The semi-kneeling, front-foot-loaded posture places around 70–80% of body weight on the scanned foot and presents a clean medial profile. It approximates functional loading while remaining achievable for self-capture.

Front foot fully grounded; rear knee on the floor.
Medial arch and midfoot clearly visible without capturing full upright stance.
Smartphone-friendly positioning and setup.

3.2 Windlass Mechanism and Structural Insight

Comparing baseline and windlass-activated images exposes how much the arch can recover with plantar fascia tensioning. High response indicates a flexible collapse pattern; minimal change indicates a rigid low-arch tendency.

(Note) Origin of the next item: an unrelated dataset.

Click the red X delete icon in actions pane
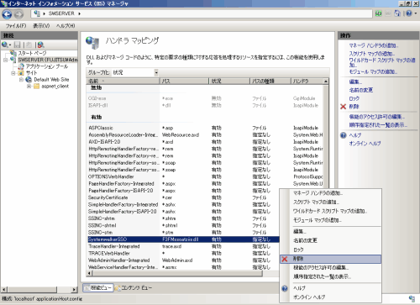Viewport: 420px width, 305px height. [343, 107]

3.3 Arch Mechanics, Plantar Fascia, and Load Sharing

Arch Height Score and Midfoot Collapse Score act as geometric proxies for plantar fascia strain and medial load distribution. They inform risk statements related to plantar fatigue and guide support levels.

3.4 Functional Pronation and the Kinetic Chain

Functional pronation involves subtalar eversion, midfoot abduction, and internal rotation up the chain. By combining Midfoot Collapse and Forefoot Alignment scores, MorphoFit AI sets a Functional Pronation Risk Level that influences medial control recommendations.

3.5 Flexible vs. Rigid Patterns

The Windlass Response Index captures adaptation capacity. Flexible collapse patterns can tolerate more ambitious support; rigid patterns call for conservative lift and carefully managed pressure.

4. Data Acquisition Protocol

Inputs, pose, camera geometry, and environment.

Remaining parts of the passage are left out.